JAKARTA (Arrahmah.id) - Pemerintah menetapkan awal Ramadhan 1447 Hijriah jatuh pada Kamis, 19 Februari 2026. Keputusan tersebut diambil melalui sidang isbat yang digelar di Hotel Borobudur, Jakarta, Selasa (17/2/2026).
“Sidang isbat telah selesai dilaksanakan. Awal Ramadhan 1447 H jatuh pada hari Kamis 19 Februari 2026,” ujar Menteri Agama RI, Nasaruddin Umar, dalam konferensi pers usai sidang.
Sidang isbat yang digelar oleh Kementerian Agama Republik Indonesia tersebut dihadiri berbagai lembaga dan unsur masyarakat.

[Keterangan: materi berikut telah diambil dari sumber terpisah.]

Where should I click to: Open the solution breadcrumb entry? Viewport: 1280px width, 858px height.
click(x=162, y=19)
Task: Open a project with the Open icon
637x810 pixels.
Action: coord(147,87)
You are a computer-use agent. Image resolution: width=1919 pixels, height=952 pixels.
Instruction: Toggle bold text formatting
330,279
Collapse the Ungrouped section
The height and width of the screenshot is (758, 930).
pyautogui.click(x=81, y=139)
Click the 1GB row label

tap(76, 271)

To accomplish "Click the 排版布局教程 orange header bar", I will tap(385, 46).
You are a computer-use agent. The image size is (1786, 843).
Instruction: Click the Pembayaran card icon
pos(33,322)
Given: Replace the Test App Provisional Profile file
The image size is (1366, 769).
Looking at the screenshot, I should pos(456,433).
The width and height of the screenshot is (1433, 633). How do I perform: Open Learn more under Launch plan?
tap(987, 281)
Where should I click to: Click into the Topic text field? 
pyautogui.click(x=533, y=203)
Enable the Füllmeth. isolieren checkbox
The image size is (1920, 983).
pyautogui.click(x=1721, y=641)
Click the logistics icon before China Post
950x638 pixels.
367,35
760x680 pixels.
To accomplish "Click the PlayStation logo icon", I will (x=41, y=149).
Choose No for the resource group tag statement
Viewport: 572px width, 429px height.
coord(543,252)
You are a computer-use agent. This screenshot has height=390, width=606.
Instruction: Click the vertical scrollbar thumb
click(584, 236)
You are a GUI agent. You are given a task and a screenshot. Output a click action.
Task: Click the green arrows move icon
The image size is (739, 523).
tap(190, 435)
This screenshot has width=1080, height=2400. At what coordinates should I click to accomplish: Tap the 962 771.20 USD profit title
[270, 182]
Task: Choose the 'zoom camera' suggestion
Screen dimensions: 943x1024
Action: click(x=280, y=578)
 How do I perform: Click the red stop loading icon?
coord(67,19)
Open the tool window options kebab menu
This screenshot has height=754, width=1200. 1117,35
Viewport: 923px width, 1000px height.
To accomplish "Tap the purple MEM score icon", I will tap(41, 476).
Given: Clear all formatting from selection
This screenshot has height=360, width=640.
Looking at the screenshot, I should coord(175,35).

Di antaranya Komisi VIII DPR RI, Majelis Ulama Indonesia (MUI), Badan Meteorologi Klimatologi dan Geofisika (BMKG), Badan Riset dan Inovasi Nasional (BRIN), hingga perwakilan organisasi kemasyarakatan Islam dan pondok pesantren.
Keterlibatan banyak pihak tersebut menunjukkan bahwa penetapan awal Ramadhan dilakukan secara kolektif dan berbasis kajian ilmiah, dengan mempertimbangkan data hisab dan hasil rukyatul hilal dari berbagai daerah di Indonesia.
Namun demikian, hasil sidang isbat pemerintah berbeda dengan keputusan PP Muhammadiyah yang lebih dahulu menetapkan 1 Ramadhan 1447 H pada 18 Februari 2026.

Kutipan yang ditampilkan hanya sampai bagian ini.